I found Defence questions earlier today very depressing. The right hon. Member for Belfast North said in this debate that this situation is the biggest threat to world peace. We are already involved in a regional war in this area. As my hon. Friend the Member for The Cotswolds (Geoffrey Clifton-Brown) made so very clear, the country that we are talking about borders Afghanistan, and the regional war stretches through Afghanistan, into Pakistan and touches nuclear-tipped Russia at one end and the potentially nuclear-tipped Iran at the other. We cannot afford any ill-judged military action.

I do not want to sound like a stuck record and to go through all the points that have been made about Iran’s hideous rhetoric; the fact that she may be working on a weapons programme: the fact that, as we speak, she has troops involved in an exercise in southern Iran, called in support of the military leadership; the fact that she is threatening to close the strait of Hormuz; and so on. However, I will say this. When I visited Tehran, some interesting things came to mind. For instance, until I was taken down the boulevard of Bobby Sands—there is a boulevard of that name in the centre of Tehran—I had not realised that Great Britain, and Iran’s relationship with Great Britain, had such high relevance in Iranian and Persian thinking. I had not realised that Great Britain punched above its weight in Iranian thinking. I had not realised that Iran saw Britain as perfidious Albion—I am generalising hugely, of course.

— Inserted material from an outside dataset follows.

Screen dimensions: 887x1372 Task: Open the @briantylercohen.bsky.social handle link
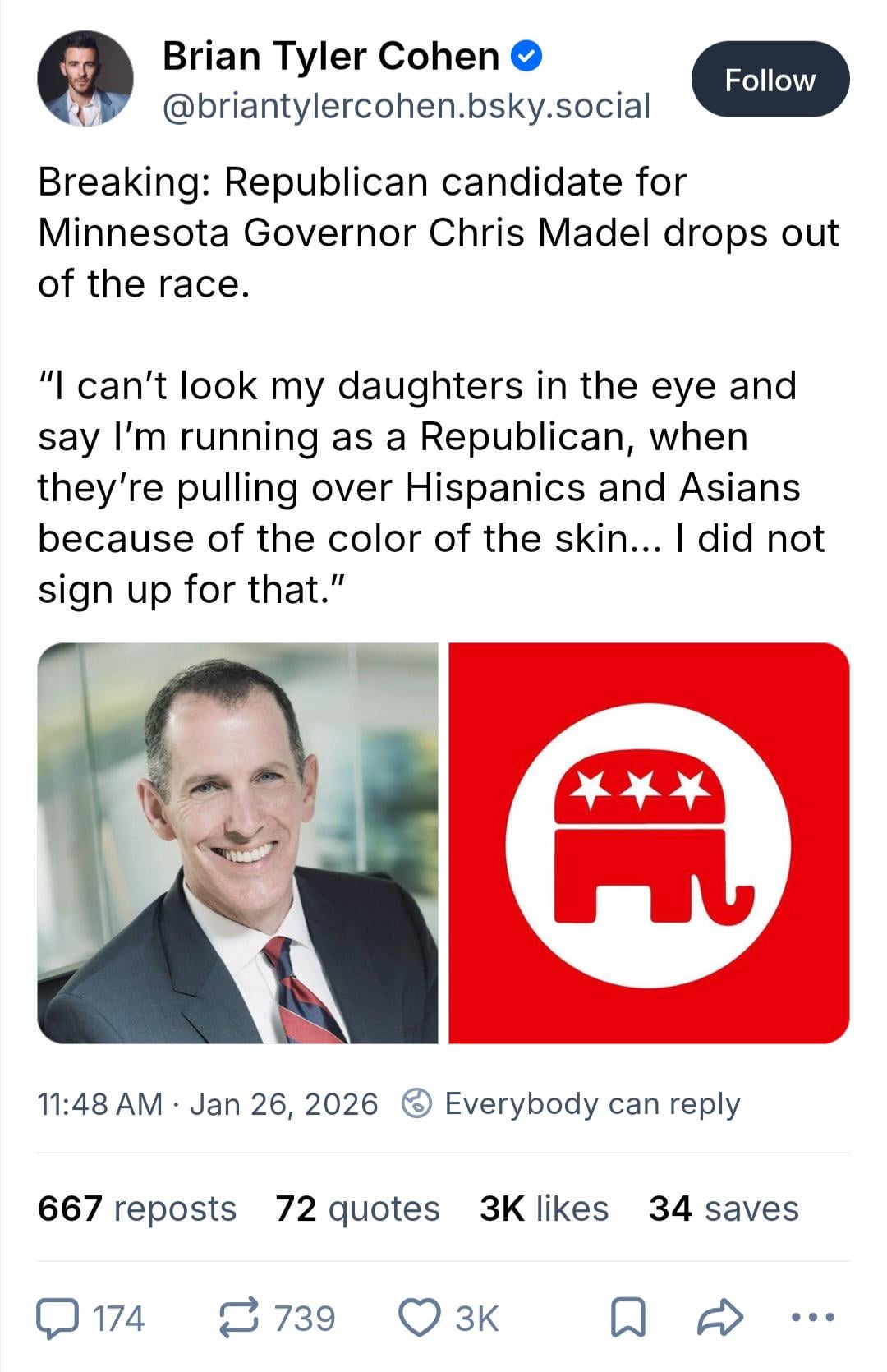click(407, 106)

Much of the west’s foreign policy is seen, obviously wrongly, as being dictated by ourselves as a tiny but important nation. I had not realised that a Tehranian might say, “Heavens above, it’s raining again. It’s typical British weather.” All the ills of the world seem to be laid at this country’s door. That puts us in an extremely important position in negotiating with Iran. Many of the Foreign Secretary’s comments therefore give me heart.

When I was in Iran, the Iranians said to us, “Are you honestly suggesting that we support al-Qaeda? Please demonstrate.” Of course, we said, “Well, we have the evidence.” “Do you?” “No, we only have circumstantial evidence.” Of course, we are used to hearing misinformation and black propaganda—we need look no further than our intervention in Iraq under the last Government, in the second Gulf war. In Iran, we said, for instance, “We have heard that the central shura of al-Qaeda is resident here in Tehran”. The reply was, “Please point it out, because it is not. There is no evidence to suggest that that is the case.”

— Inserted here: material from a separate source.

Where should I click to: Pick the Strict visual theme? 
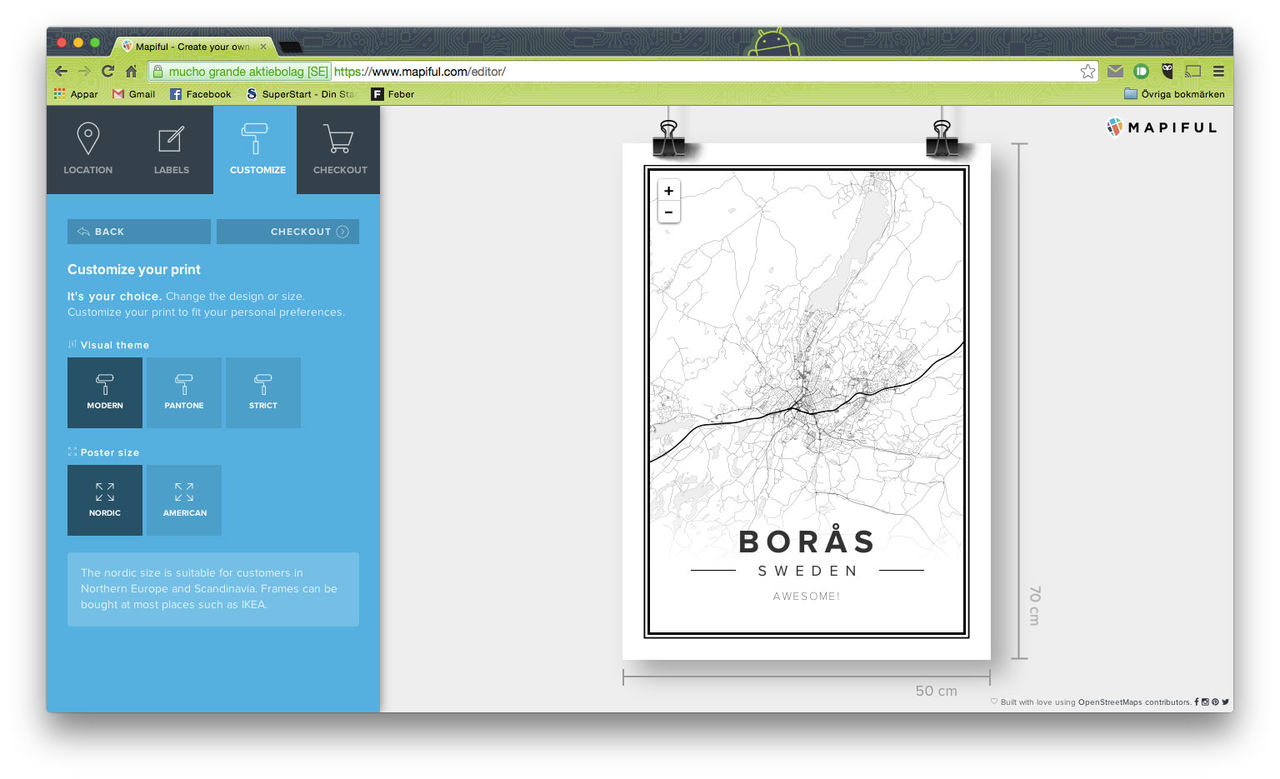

Similarly, we asked British troops in Afghanistan whether they could demonstrate whether any of the weapons being used against them had come from Iran. The answer was yes, but there were also weapons that had come from France, the USA, Germany and Britain herself. There was nothing to indicate a relationship between al-Qaeda and Iran, despite everything that we were hearing from the western press.

Here is the rub: the single most important thing I heard in Iran was that the current generation of leaders there fully understand what it is like to be involved in a war of national survival. Many of the individuals who are now of political maturity were young men of military age during the Iran-Iraq war. One Member—forgive me, I cannot remember which—said earlier that nuclear weapons had only ever been used once. That is true, but let us not forget that in the Iran-Iraq war, when hundreds of thousands of men were killed in action and millions of people died, weapons of mass destruction were used willingly.